Strategies To Help Communicate
Strategies to help you communicate
There are things you can do, and things others can do, to help you communicate more easily – with or without hearing aids.
Strategies that can help you communicate more effectively
- Tell others that you have a hearing loss and let them know how they can help (e.g. make sure you have my attention before speaking to me, speak slower, look directly at me).
- Keep background noise to a minimum – turn down the radio and television when you’re talking, and avoid fans or running water during conversations.
- Move closer to the person speaking and position yourself so you can always see them.
- In large groups, position yourself in the center. At large gatherings, such as church services or lectures, sit at the front of the room. Use an assistive listening device, if available.
How family and friends can help
- Reduce background noise by turning down the television or radio, turning off the dishwasher, fan and other noisy devices.
- Move closer to the listener.
- Try to have only one person speaking at a time in large groups, when possible.

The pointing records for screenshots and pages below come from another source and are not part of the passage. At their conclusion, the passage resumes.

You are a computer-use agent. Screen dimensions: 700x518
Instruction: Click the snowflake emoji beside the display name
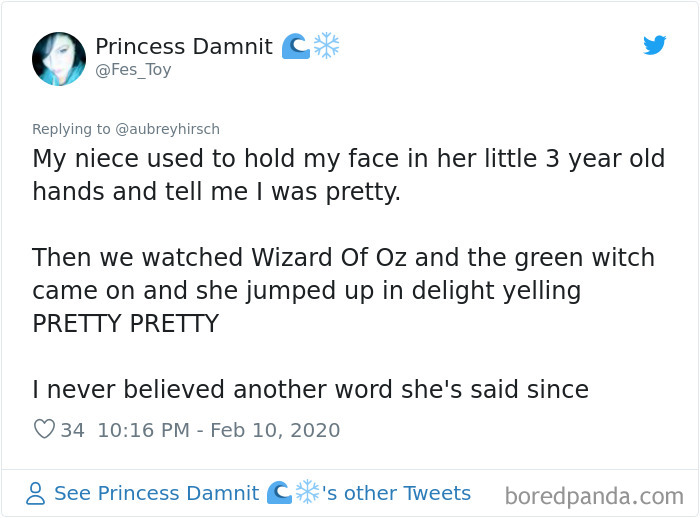click(326, 46)
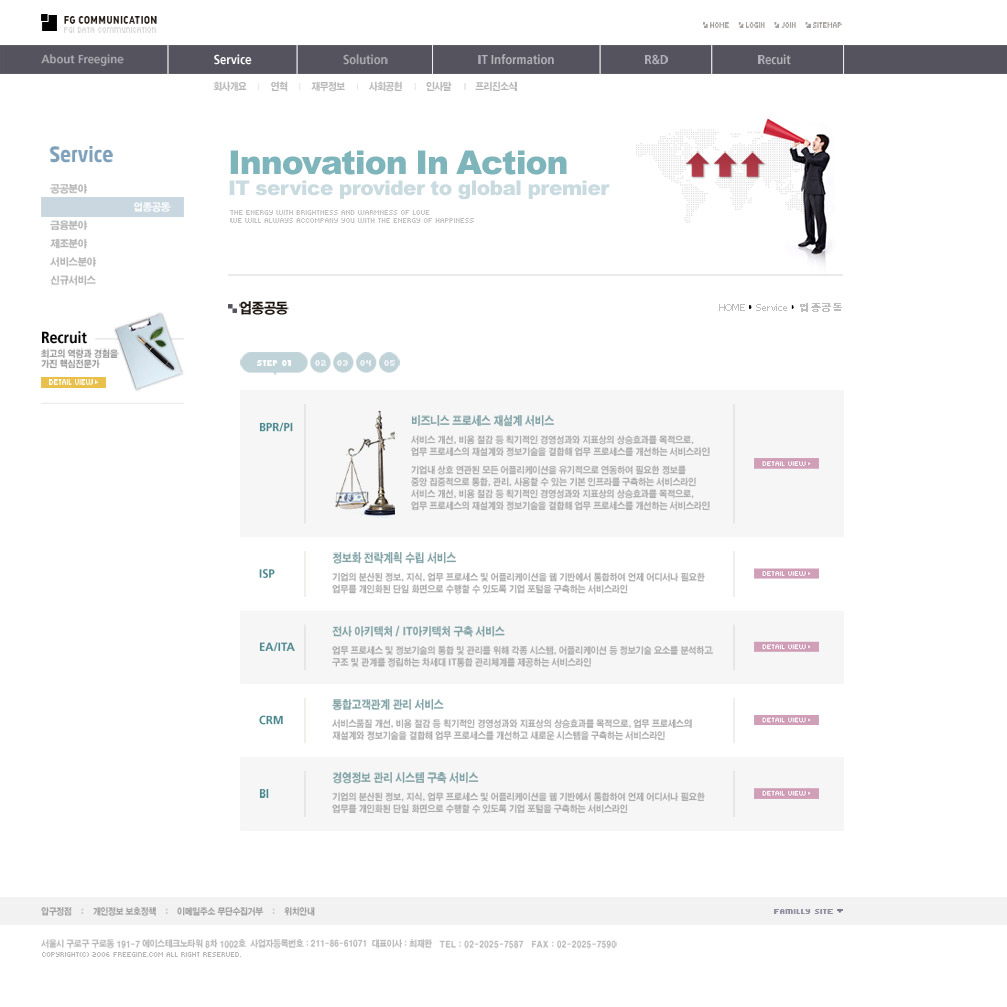
Task: Jump to step 05 circle indicator
Action: pos(389,362)
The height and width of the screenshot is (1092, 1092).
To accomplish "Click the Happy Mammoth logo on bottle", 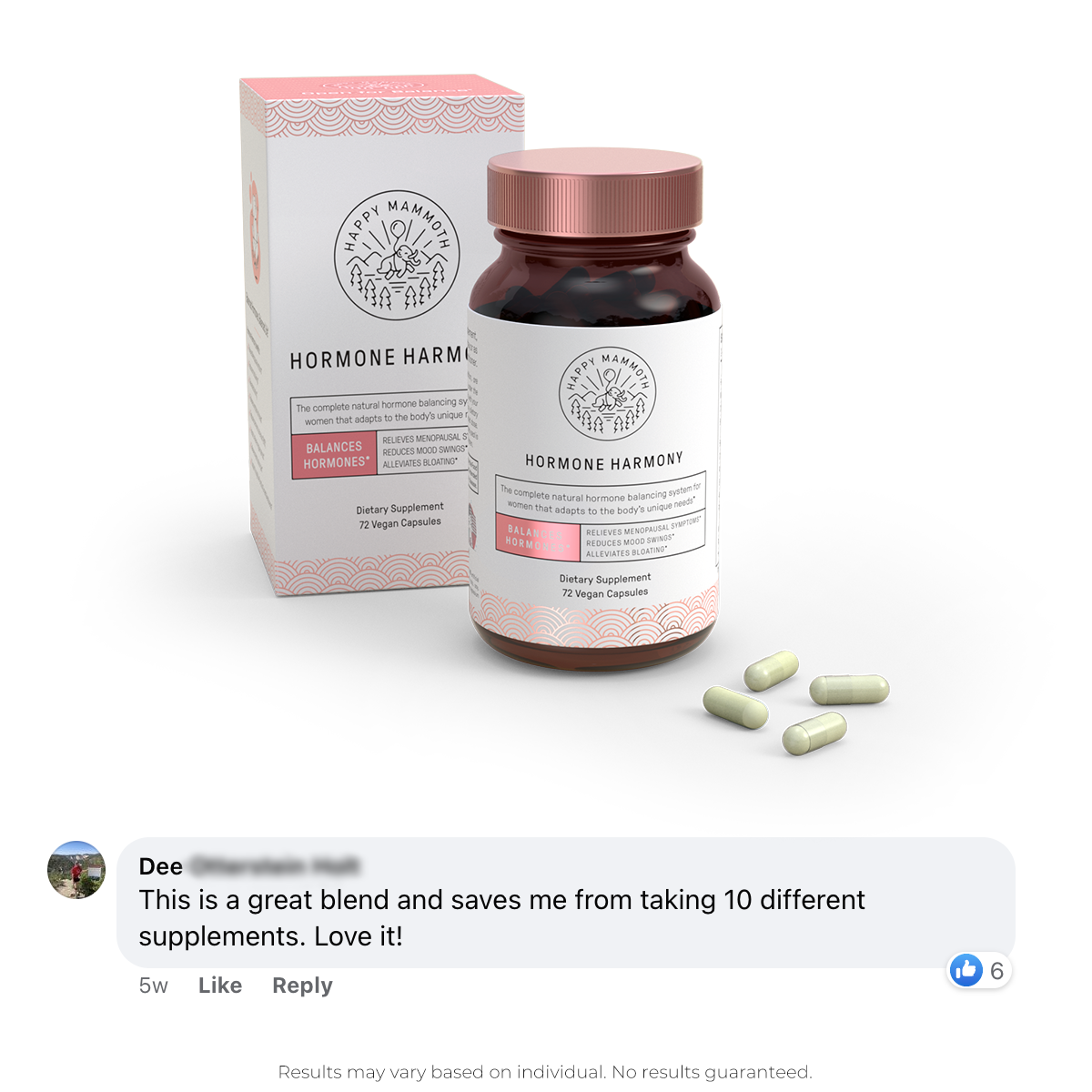I will [607, 394].
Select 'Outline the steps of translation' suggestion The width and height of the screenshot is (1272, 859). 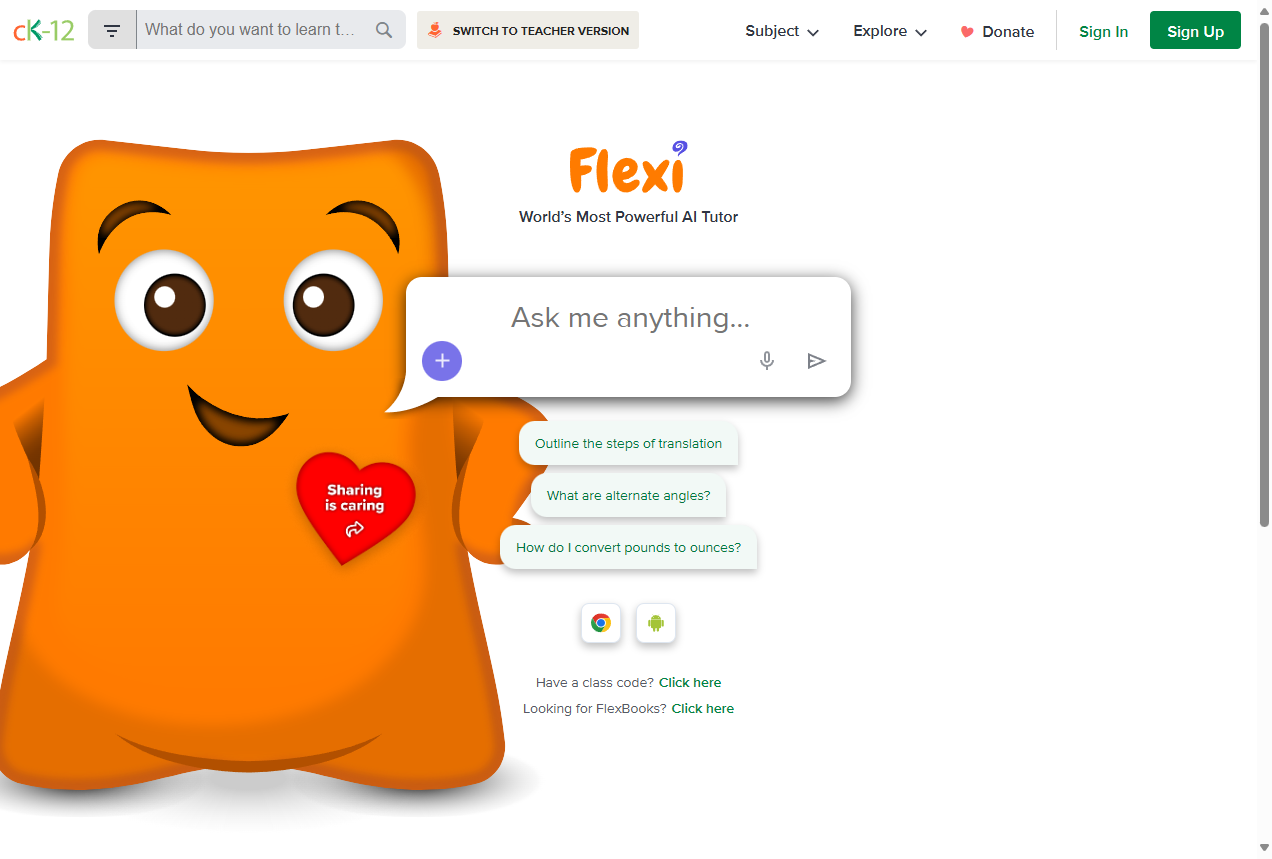628,444
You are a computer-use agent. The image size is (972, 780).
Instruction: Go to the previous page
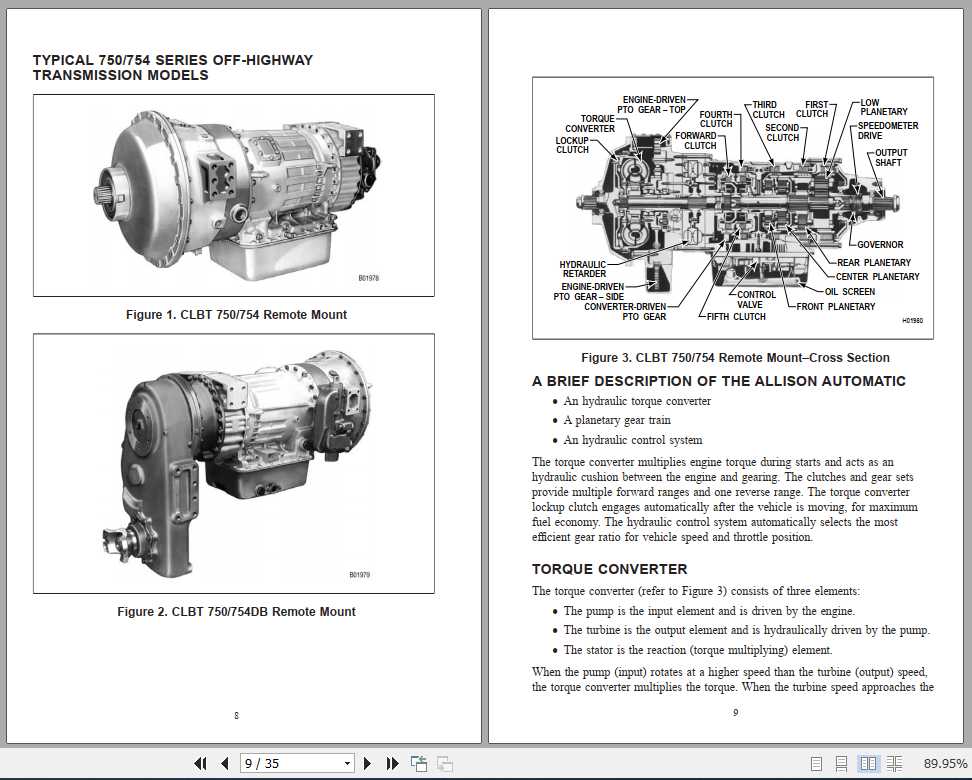(x=225, y=763)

- Do not cover your mouth or chew gum or food when speaking.
- Reduce the distance between you and the listener. Look directly at the person when speaking.
- Ensure conversation areas are well lit so the listener can watch facial expressions.
- Avoid conversations in the car where it is difficult to hear between the front and back seats or to read lips.
- Get the listener’s attention before you begin speaking.
- Pronounce your words clearly and allow the listener time to fully comprehend the conversation.
- Rephrase a sentence rather than simply repeating it, as some phrases are easier to lip read than others.
- Do not talk from another room. Not being able to see each other when talking is a common reason people have difficulty understanding what is said.
- Speak clearly, slowly, distinctly, but naturally, without shouting or exaggerating mouth movements. Shouting distorts the sound of speech and may make speech reading more difficult.
- Say the person's name before beginning a conversation. This gives the listener a chance to focus attention and reduces the chance of missing words at the beginning of the conversation.
- Do not speak too quickly. Slow down a little, pause between sentences or phrases, and wait to make sure you have been understood before going on.
- Keep your hands away from your face while talking. If you are eating, chewing, smoking, etc. while talking, your speech will be more difficult to understand. Beards and moustaches can also interfere with the ability of the hearing impaired to speech read.
- If the hearing impaired listener hears better in one ear than the other, try to make a point of remembering which ear is better so that you will know where to position yourself.